The latest “deal” will take huge amounts from the big depositors. It will hit anyone who has over 100,000 euros in deposits in the troubled Cyprus banks. This will affect rich Russians, who really should have known better. When an institution is offering above-normal interest rates, it should be a sign that something may be wrong.
There are some lessons that Americans (and others) can learn from this whole debacle. The first lesson is that you should never have bank deposits in any one bank that is above the FDIC limit. That limit is currently $250,000, which went up from $100,000 after the fall of 2008. It is completely unnecessary to have this much in deposits in any one institution and perhaps foolish anyway because you are losing so much to inflation. Unless you have a net worth of $5,000,000 or more, there is absolutely no reason to have this much liquid savings in one bank. And if you are worth more than that, then you should have a great tax attorney who specializes in international banking and foreign investments.
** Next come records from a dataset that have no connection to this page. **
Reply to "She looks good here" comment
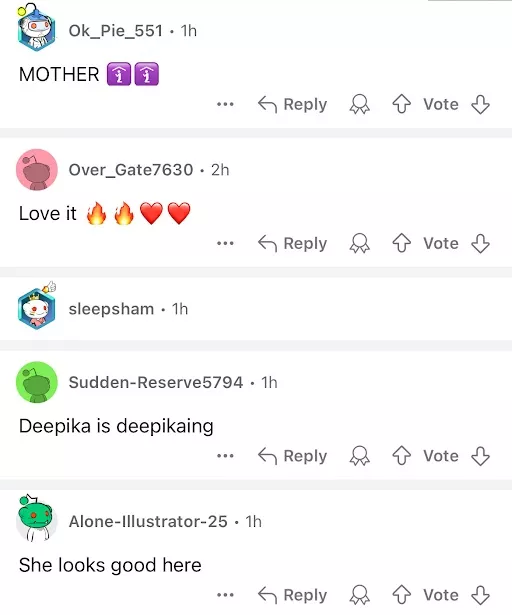 pyautogui.click(x=292, y=595)
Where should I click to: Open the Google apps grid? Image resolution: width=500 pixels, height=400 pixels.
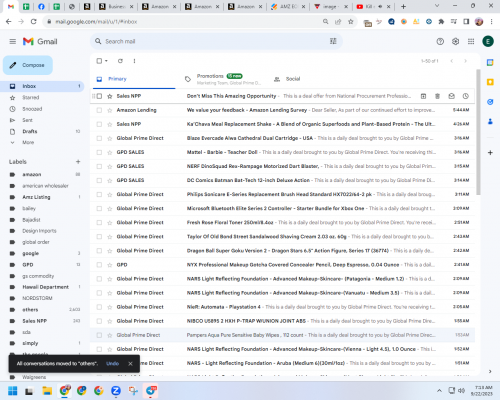tap(471, 41)
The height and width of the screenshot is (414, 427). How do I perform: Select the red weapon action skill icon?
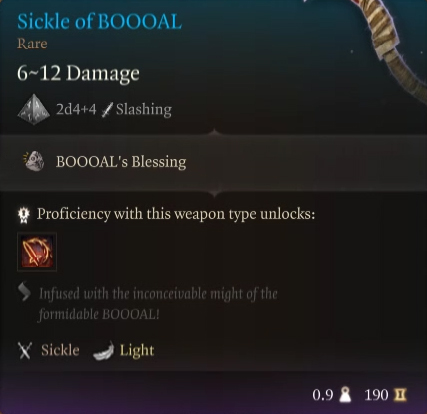37,252
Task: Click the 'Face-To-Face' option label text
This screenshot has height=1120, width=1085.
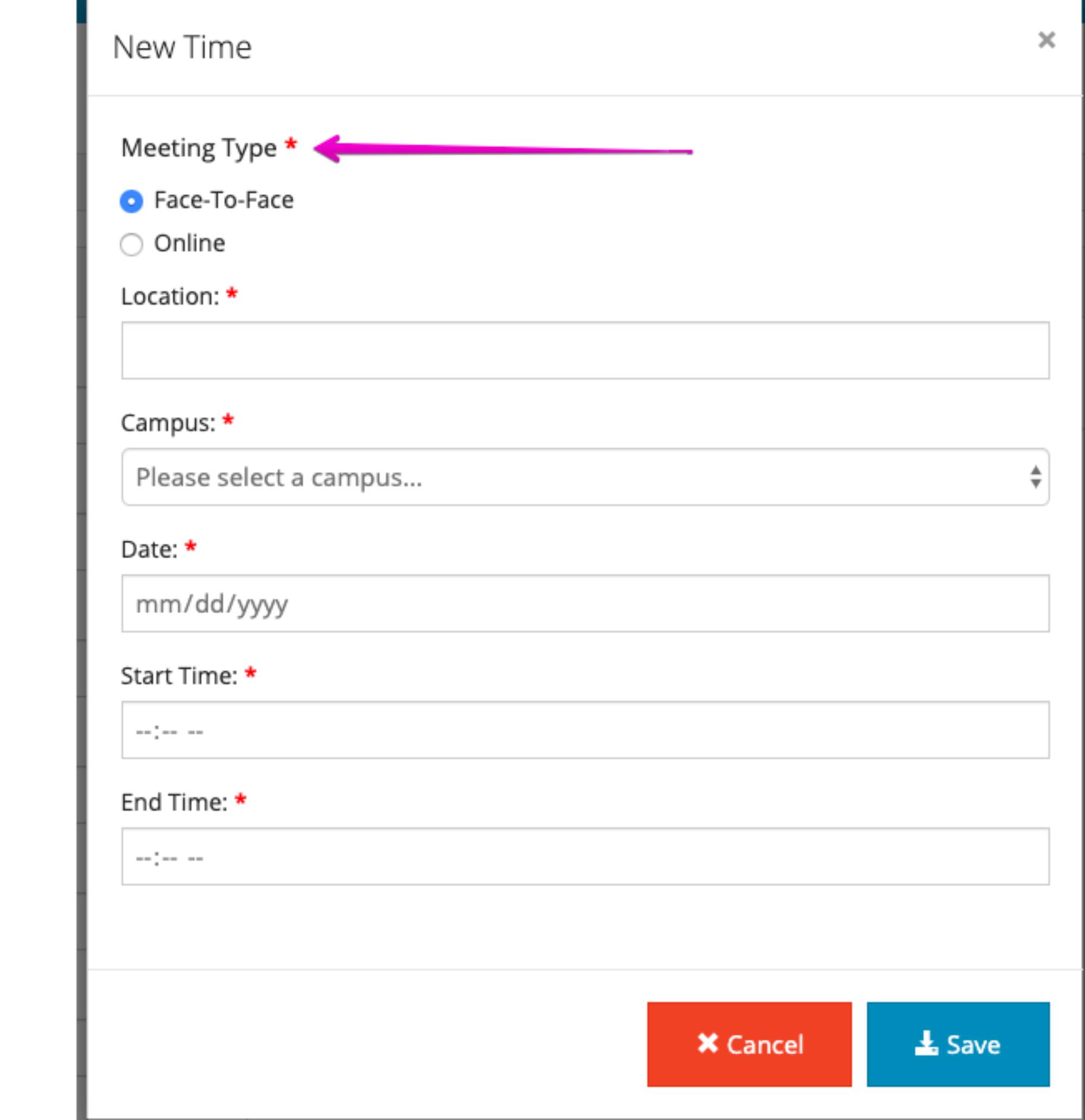Action: [x=224, y=201]
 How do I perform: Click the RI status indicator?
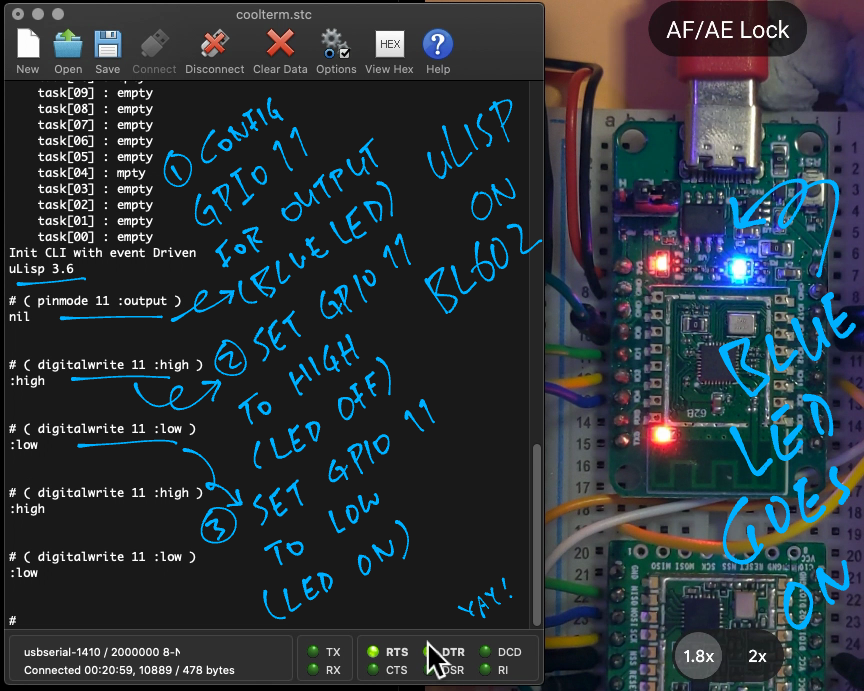[487, 670]
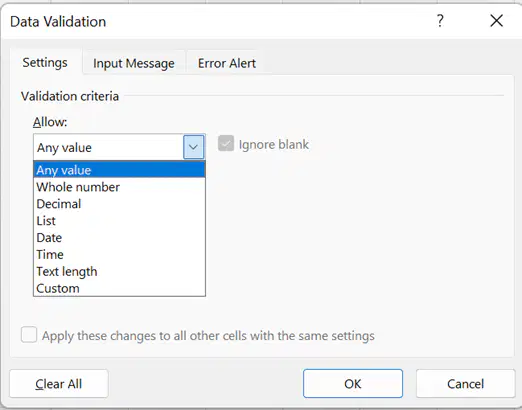The height and width of the screenshot is (410, 522).
Task: Choose List validation type
Action: pyautogui.click(x=119, y=221)
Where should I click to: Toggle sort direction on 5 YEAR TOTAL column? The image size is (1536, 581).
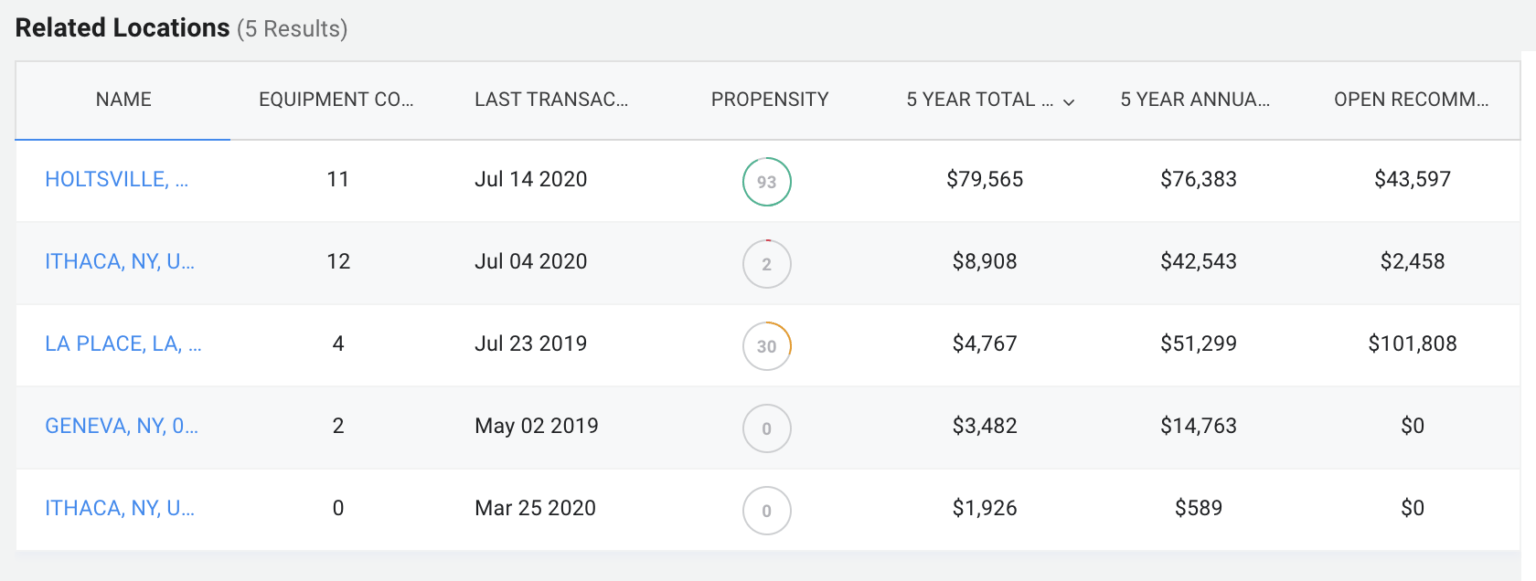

Another lesson we can learn from Cyprus is that the big banks will almost always be saved (or nationalized). The governments of the world will simply not allow the big banks to fail because their whole system depends on them. The big banks and the government work hand in hand and depend on each other (not in a good way). So while I think the Federal Reserve would tell Congress to balance the budget to avoid hyperinflation, I am not as certain about what the Fed would do with the banks. Would the Fed risk hyperinflation to save the banks? I think this is the one major danger that we face.
Unfortunately, the whole banking system is a mess. Banking is a legitimate business that should serve society like any other business. A bank should be a place where people can deposit their savings for safety. A bank should be a broker or an intermediary between lenders and borrowers. Banks should serve useful functions.
The problem is that the government, through the Fed and the FDIC, has created unprecedented moral hazard. The big banks can be almost certain that they will be bailed out if they get into trouble. This encourages them to take on risky bets, whether they be mortgage-backed securities or Greek bonds or something else. The banks are being bailed out now as we speak.
I don’t really agree with those who say you should take all of your money out of the banking system. While the system does rest on confidence and the ability to be bailed out, it probably won’t go down. As stated above, the big banks will almost always get bailed out. If the FDIC doesn’t make good on a promise, then the whole system may collapse. So I think your money is probably safe, as long as you don’t go over the FDIC limit. If it isn’t safe in an American bank, I’m not really sure that you can find complete safety anywhere. And even under a mattress is not complete safety, for several reasons.
With that said, you should always diversify your assets. You don’t want all of your eggs in one basket and this would include any banks, foreign or domestic. But if the banks go under in the U.S., then you better live on an isolated island with plenty of food. This might be one of the few scenarios where the preppers could actually be right.